WASHINGTON--A U.S. intelligence contractor has been charged with leaking to a news organization classified National Security Agency material about Russian interference in the 2016 American presidential election, the Justice Department and officials said.


  The Justice Department on Monday charged Reality Leigh Winner, 25, with removing classified material from a government facility in Georgia. It said she was arrested on Saturday.
  It was one of the first concrete efforts by the administration of President Donald Trump to crack down on leaks to the media.

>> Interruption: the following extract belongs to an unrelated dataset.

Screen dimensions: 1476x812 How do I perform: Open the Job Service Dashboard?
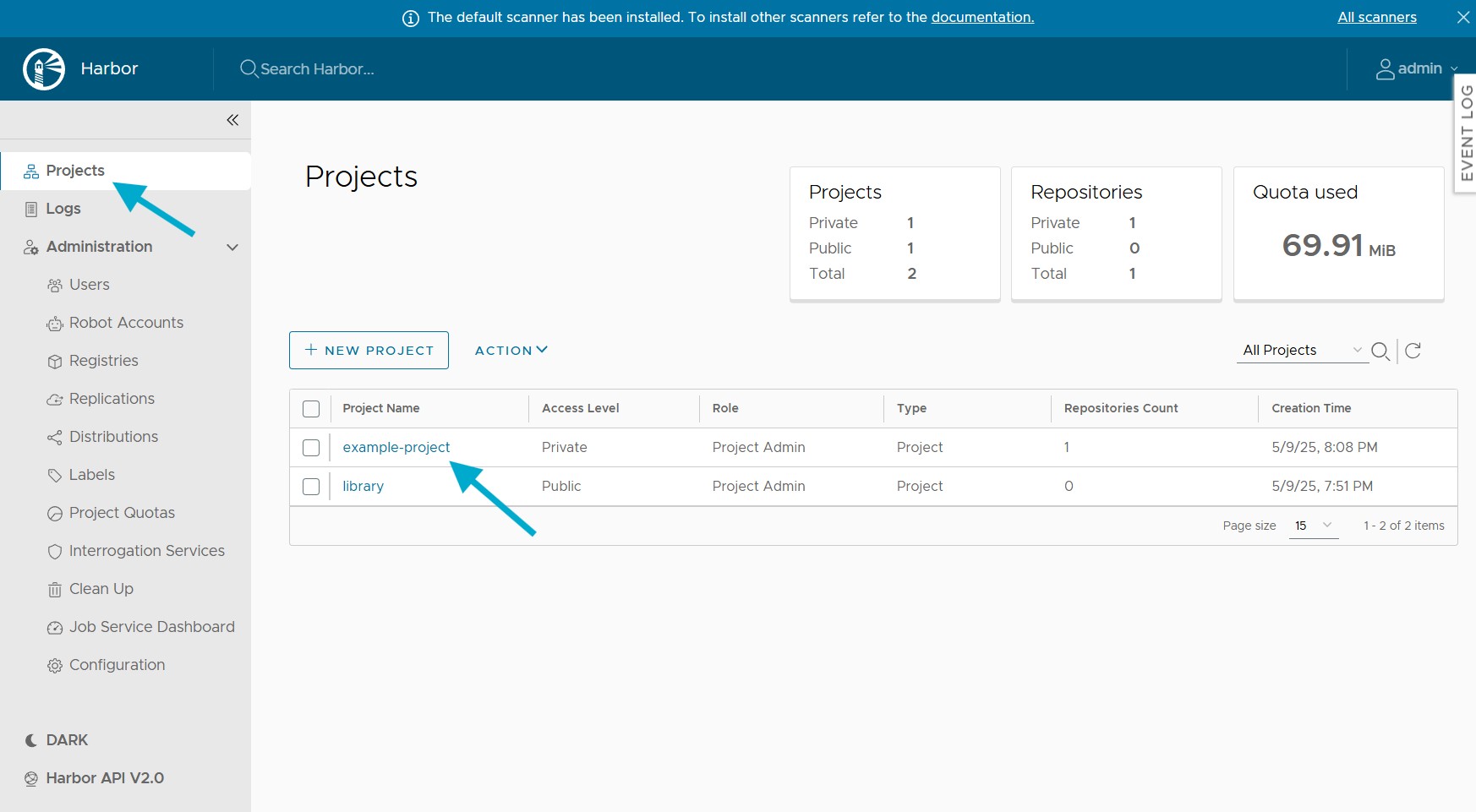151,627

  The charges were announced less than an hour after The Intercept published a top-secret document from the NSA that described Russian efforts to launch cyber attacks on at least one U.S. voting software supplier and send "spear-phishing" emails, or targeted emails, that try to trick a recipient into clicking on a malicious link to steal data, to more than 100 local election officials days before the Nov. 8 U.S. election.
  While the charges do not name the publication, a U.S. official with knowledge of the case said Winner was charged with leaking the NSA report to The Intercept. A second official confirmed The Intercept document was authentic and did not dispute that the charges were directly tied to it.
  The Justice Department declined to comment on the case beyond its filing. The Federal Bureau of Investigation did not immediately respond to a request for comment. Winner's mother also did not immediately respond to a request for comment.
  The Intercept report carried details it said supported the conclusion of U.S. intelligence agencies that Russian intelligence services were seeking to infiltrate state voter registration systems as part of a broader effort to interfere in the election, discredit Democratic presidential candidate Hillary Clinton and help the Republican Trump win the election. The new material does not suggest that actual votes were manipulated.
  The Intercept co-founding editor Glenn Greenwald did not immediately respond to a request for comment.
  While partially redacted, the NSA document is marked to show it would be up for declassification on May 5, 2042. The indictment against Winner alleges she "printed and improperly removed" classified intelligence reporting that was dated "on or about May 5, 2017."
  Classified documents are typically due to be declassified after 25 years under an executive order signed under former President Bill Clinton.